"You just understand that people come with their own backgrounds and their own history and are going to make what they want of the work they see. It’s not like I’m trying to reach a certain person or deliver a certain message. It’s not something you can control, and it’s not something I want to control." KAWS
Deftly operating at the intersection of street art and commercialism with a decidedly Pop sensibility, KAWS’s body of work has become titanic in its own right. Possessing a disenchanted humor within a discerning graphic language, his larger-than-life subjects are gutsy, vibrant and mischievous—and instantly recognizable, with their tell-tale X icons. In the present lot NYT, we enter a window into an unusual visual landscape and glimpse a scene in which a warped SpongeBob SquarePants has forcefully pressed his face upon the glass before us. While we are seeing only a bulbous nose and hints of the eyes and lips, the cultural immediacy of the Nickelodeon giant and the distinct iconography of KAWS’s X covered-eyes render the work immediately identifiable and yet startlingly awry.
The sinister motif of the X adopted by KAWS allows each of his cartoon characters to undergo a sardonic mutation.
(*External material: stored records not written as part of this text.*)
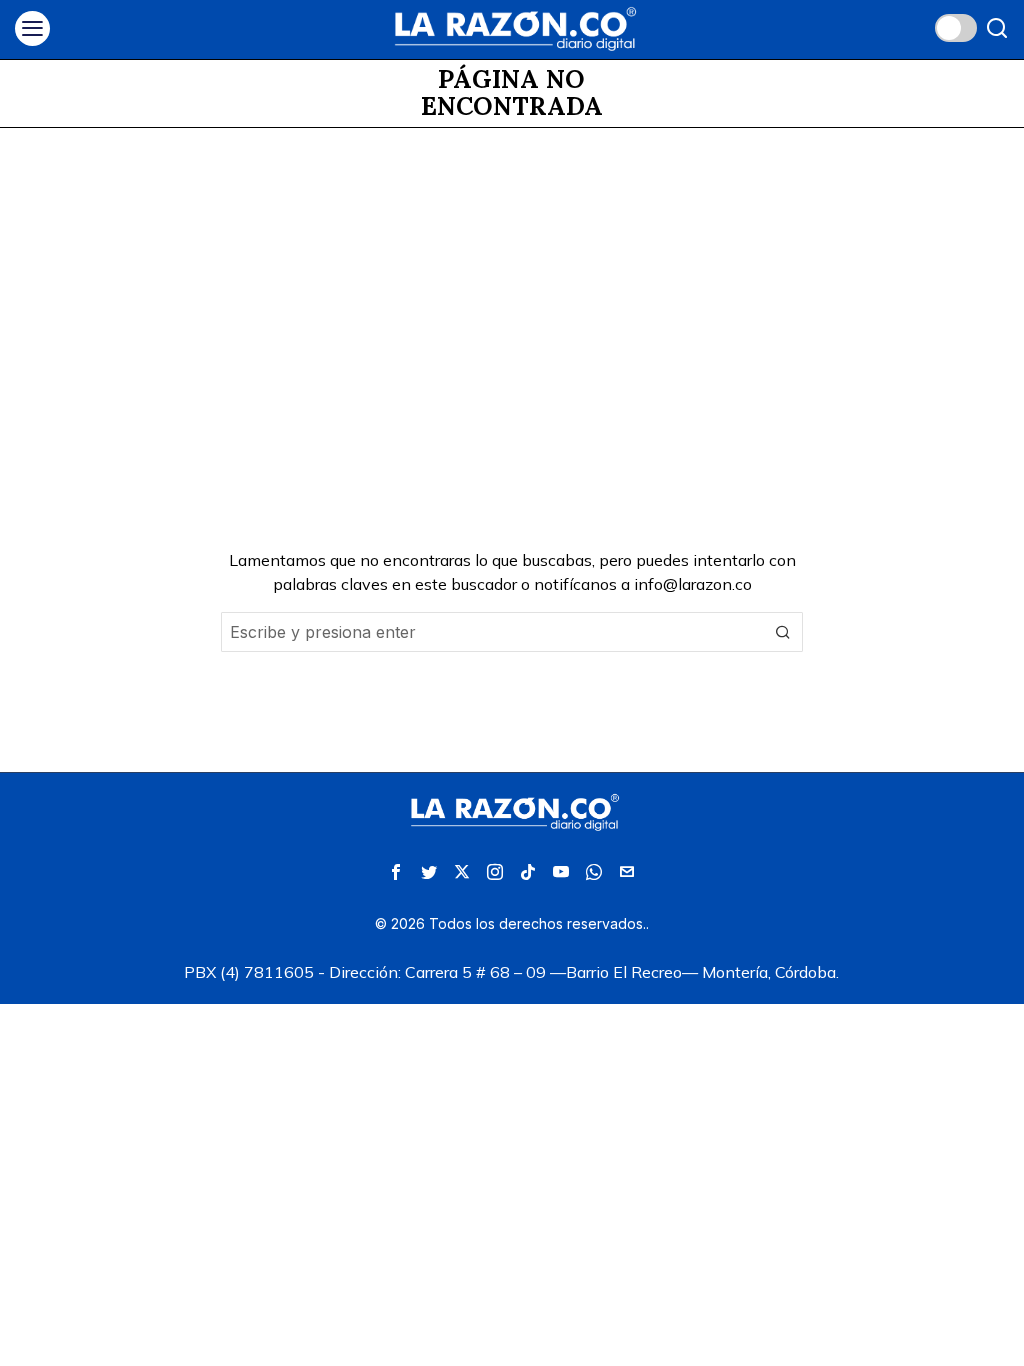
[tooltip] (396, 872)
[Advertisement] (512, 278)
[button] (783, 632)
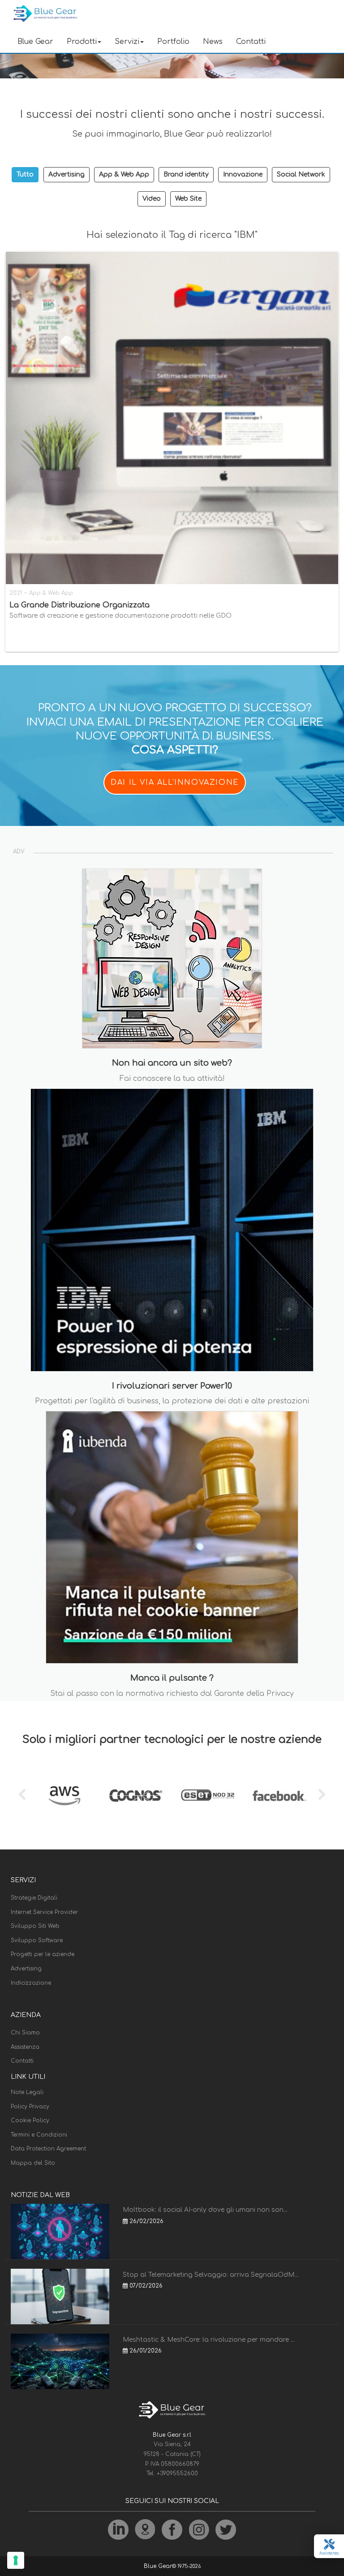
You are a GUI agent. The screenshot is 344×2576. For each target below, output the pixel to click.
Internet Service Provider (44, 1912)
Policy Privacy (30, 2106)
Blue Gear (35, 42)
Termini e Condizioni (39, 2135)
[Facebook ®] (279, 1796)
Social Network (301, 174)
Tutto (25, 174)
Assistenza (25, 2047)
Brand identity (186, 174)
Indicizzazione (31, 1983)
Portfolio (173, 42)
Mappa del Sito (33, 2163)
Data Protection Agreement (48, 2149)
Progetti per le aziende (42, 1954)
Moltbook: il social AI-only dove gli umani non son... (205, 2209)
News (213, 42)
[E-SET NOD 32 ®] (208, 1796)
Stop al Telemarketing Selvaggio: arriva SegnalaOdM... (210, 2274)
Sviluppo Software (37, 1940)
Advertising (66, 174)
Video (151, 198)
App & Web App (124, 174)
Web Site (188, 198)
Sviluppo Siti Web (35, 1926)
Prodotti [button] (82, 42)
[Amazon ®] (64, 1796)
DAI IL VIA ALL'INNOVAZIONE (175, 782)
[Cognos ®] (136, 1796)
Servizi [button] (127, 42)
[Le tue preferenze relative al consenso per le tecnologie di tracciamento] (15, 2560)
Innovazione (242, 174)
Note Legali (27, 2092)
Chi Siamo (25, 2033)
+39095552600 (177, 2473)
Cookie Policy (30, 2120)
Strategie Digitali (34, 1898)
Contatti (251, 42)
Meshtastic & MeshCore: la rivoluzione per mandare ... (209, 2339)
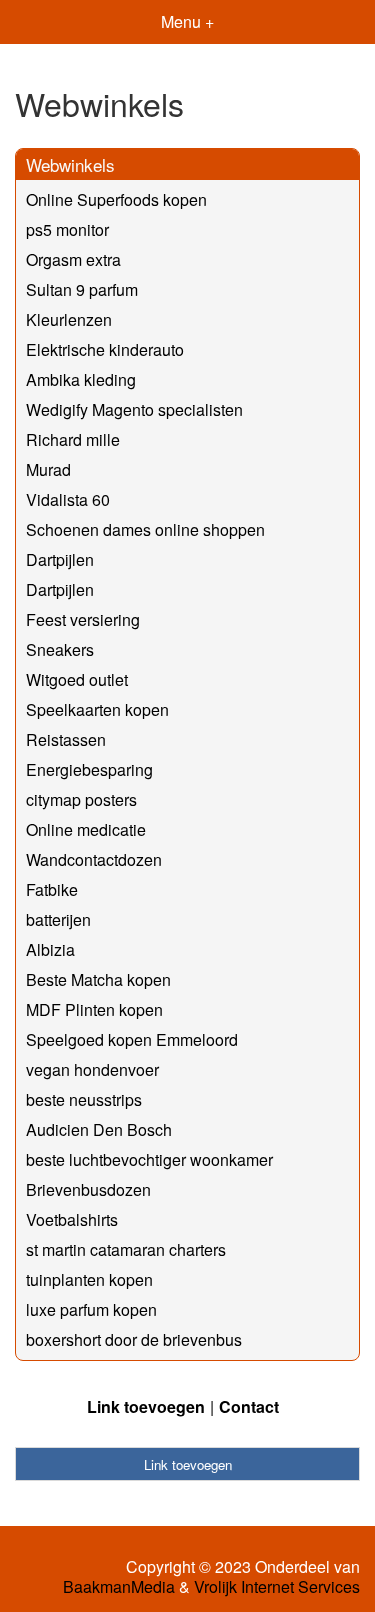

His use of acrylic paint can be traced back to his beginnings in animation for Jumbo Pictures and painting the scenes for the live-action 101 Dalmations in 1996. In the present lot, SpongeBob’s iconic yellow has been traded for a bright indigo blue, with purple lips and contrasting neon eyes, yet he is still familiar to a media-savvy audience. Of his propensity to represent SpongeBob, who appears throughout his works, KAWS has explained, “I started doing SpongeBob paintings for Pharrell. Then I started doing smaller paintings, which got much more abstract. And SpongeBob was something I wanted to do because graphically I love the shapes. But honestly, when I’m painting SpongeBob, I’m not thinking, Oh, I loved this episode. Honestly, I’ve never even watched it” (T. Maguire, “KAWS,” Interview, May 2010). The cleverly-named KAWSBOB series, of which the present lot is quintessential, continues to challenge our perceptions about how artists and their avenues of production can both represent the effects of mass media and still turn it on its own head.